The makeover usually entails a combination of surgeries to the breasts (possibly in the form of a lift, augmentation or reduction) and abdomen, including what’s commonly called a tummy tuck. Also, quite a bit of liposuction may be involved in the process.
Mommy makeover patients—and their reasons for requesting the procedure—run the gamut, Fisher explained. “Sometimes it’s the day they know they’re done having kids,” she says. “If they’re older, in their 40s or 50s, sometimes they will say, ‘OK, I have basically financed my last kid and I’m ready to do something for me now.’”
While “Mommy Makeover” results are often favorable, Fisher counsels patients to set realistic expectation levels for their body’s appearance after the surgery.
“There’s a saying that you have to rob Peter to pay Paul because you can’t get something for nothing.” With cosmetic surgery procedures, she says, “You’re trading in sagging skin and a poor shape for scars.
“For most people the tradeoff is well worth it because they hate their shape, the amount of sagging skin they have, the extra fat in certain places that they can’t get rid of their stretch marks. I have to try to shape the tissues and try to give them the best scar that I possibly can.”
Despite the fact that breast augmentation surgery has become commonplace, “You really have to educate (patients) about the risks involved,” she explained. “It is a real surgery with a real surgeon performing the operation. There is a risk in everything—bleeding, scarring, and potential emergencies. It’s a big deal.”

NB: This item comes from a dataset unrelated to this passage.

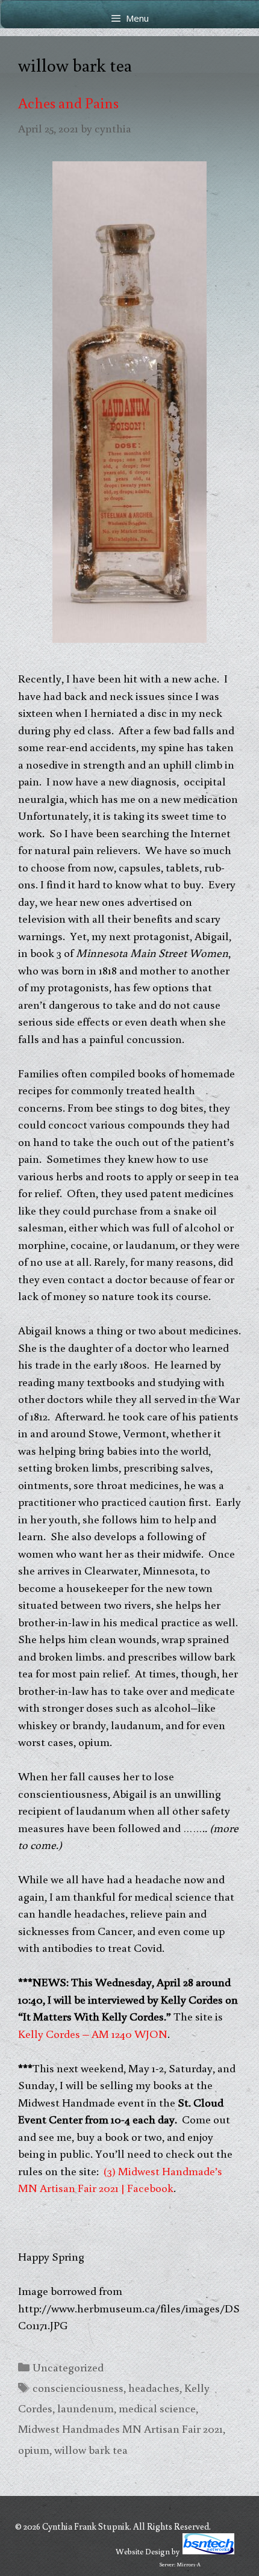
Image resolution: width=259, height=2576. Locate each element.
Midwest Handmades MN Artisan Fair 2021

The same goes for patients who consult with Fisher after losing a large amount of weight (either through diet and exercise or via bariatric surgery) in hopes of removing the resulting excess skin. “For people who’ve lost a hundred or more pounds … that skin takes a major hit and it stretches beyond repair. It has, a lot of times, no capacity to come back at all,” she says.
While it is “impossible to achieve somebody’s ideal image of perfection,” she said, “if their expectations are realistic to where they understand it’s about reaching a certain goal for them within their own body and their own skin and under their own circumstances, those people can have dramatic results.”
Meanwhile, Fisher also keeps abreast of the latest advances in “non-invasive, non-surgical modalities of facial rejuvenation,” such as Botox for wrinkles, soft tissue fillers and special skincare options. “People are demanding more of that,” she said. “They don’t want as much down time from work or from taking care of their families” as is typically required to recover from traditional surgical procedures.
Interestingly enough, some patients have pointed to Fisher’s own full lips as the type of plump pout they wish to possess.
“It’s amazing to me because when I was growing up, (plump) lips were not in,” she said. “I got made fun of for these lips, and now I have people asking me, ‘Have you done this to your lips? I want yours.’”
No matter what type of procedure she performs, “My ultimate goal is to help (patients) make their own personal goal happen,” Fisher said. “When somebody tells you that they’ve waited 20 years to be able to save up for enough money to have this surgery, that they’ve never done a single thing for themselves and you’ve helped make their dream come true, that is amazing.”